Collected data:
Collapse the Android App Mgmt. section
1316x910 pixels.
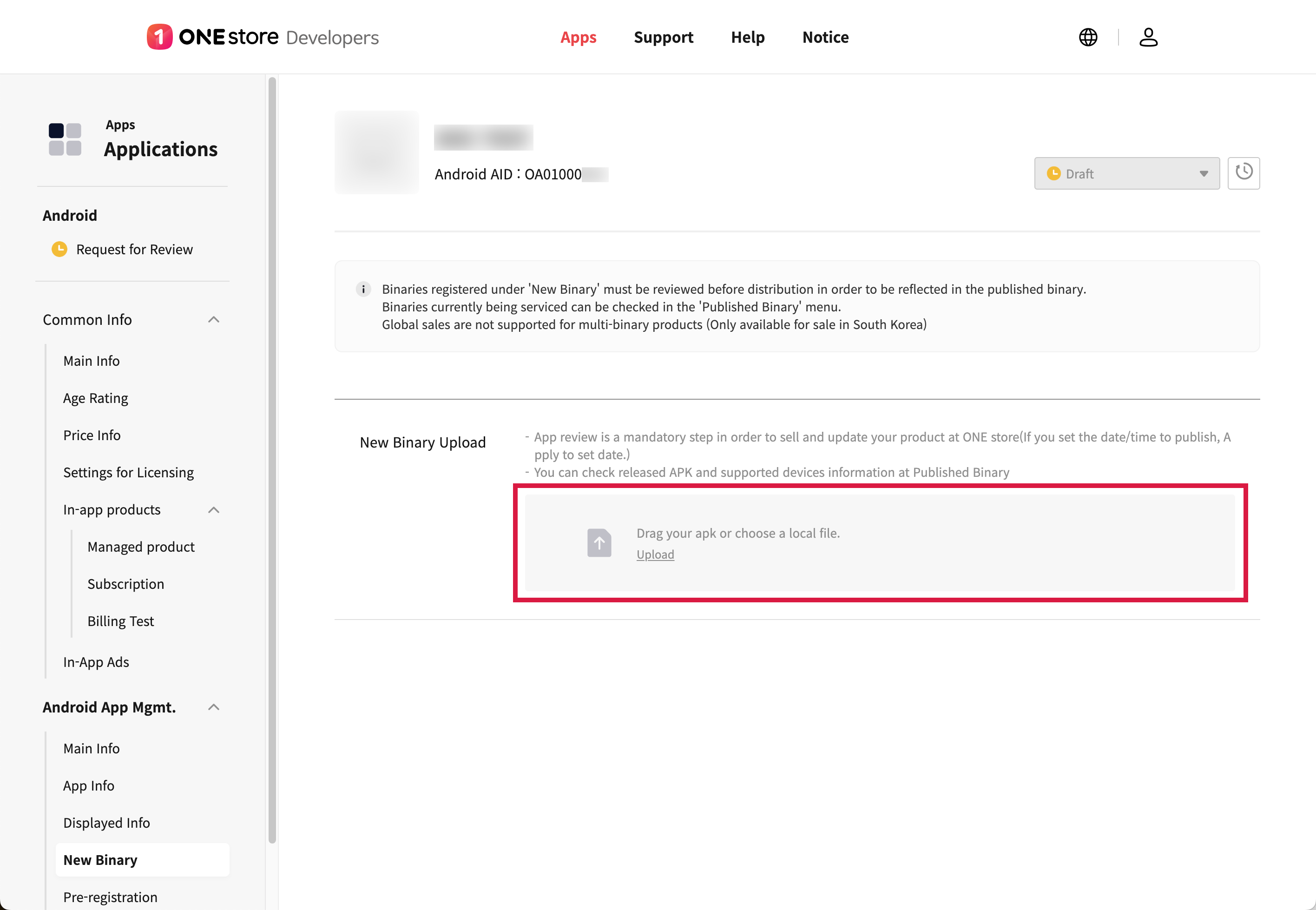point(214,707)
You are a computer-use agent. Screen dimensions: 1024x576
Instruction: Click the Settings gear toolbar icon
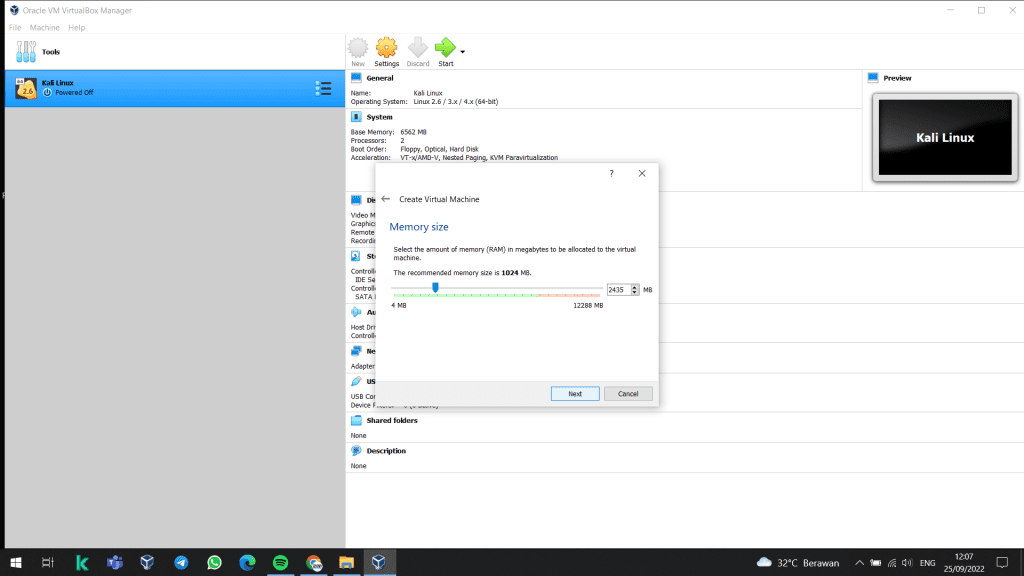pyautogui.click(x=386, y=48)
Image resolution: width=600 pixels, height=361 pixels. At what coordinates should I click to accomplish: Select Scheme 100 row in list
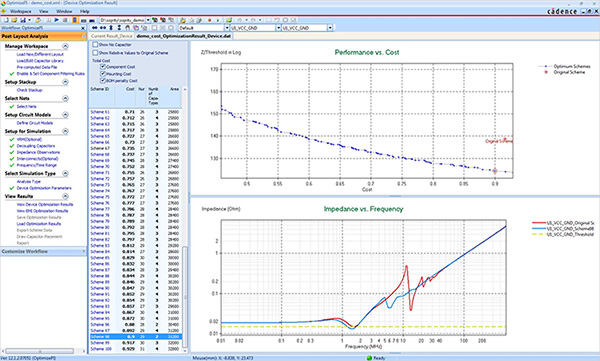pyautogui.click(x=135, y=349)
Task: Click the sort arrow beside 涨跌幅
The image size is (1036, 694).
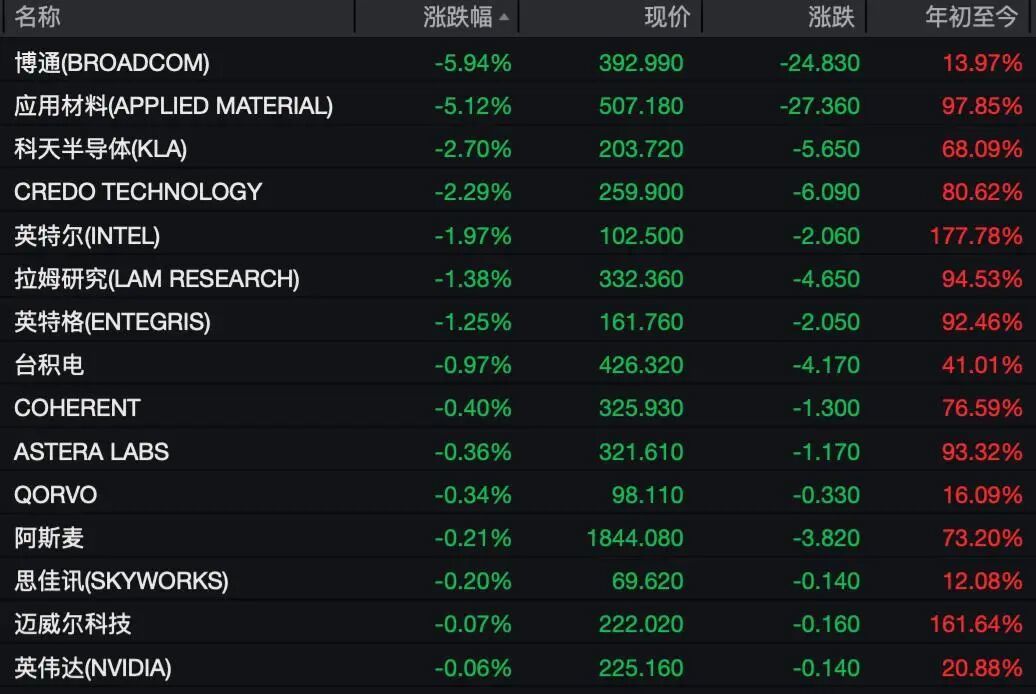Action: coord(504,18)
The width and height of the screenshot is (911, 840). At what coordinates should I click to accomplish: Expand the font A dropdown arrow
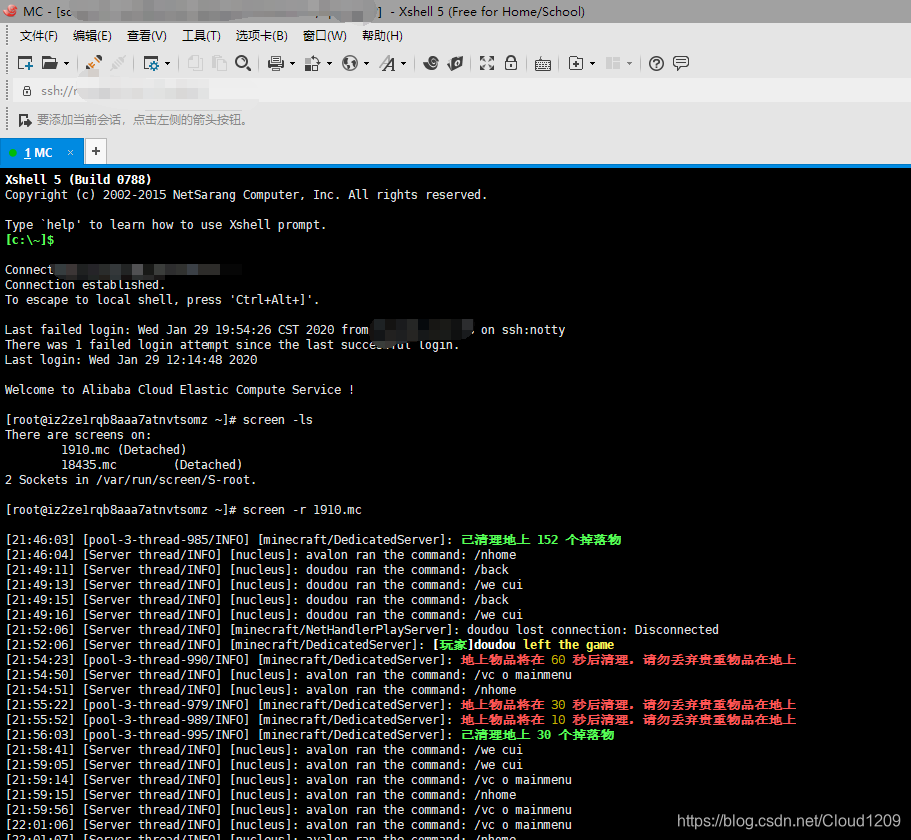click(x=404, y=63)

**Challenge**
Rewrite the lines of the collected data with "coordinates" changed to "position" and nothing else altered, omitting the pictures.

**Task answer**
Collapse the Android App Mgmt. section
1316x910 pixels.
point(214,707)
You are a computer-use agent. Screen dimensions: 1024x576
Instruction: Click the Settings gear toolbar icon
pyautogui.click(x=386, y=48)
Image resolution: width=600 pixels, height=361 pixels. At what position should I click to accomplish: Select Scheme 100 row in list
pyautogui.click(x=135, y=349)
Task: Click the sort arrow beside 涨跌幅
The image size is (1036, 694).
Action: coord(504,18)
The width and height of the screenshot is (911, 840). At what position should I click to accomplish: Expand the font A dropdown arrow
click(x=404, y=63)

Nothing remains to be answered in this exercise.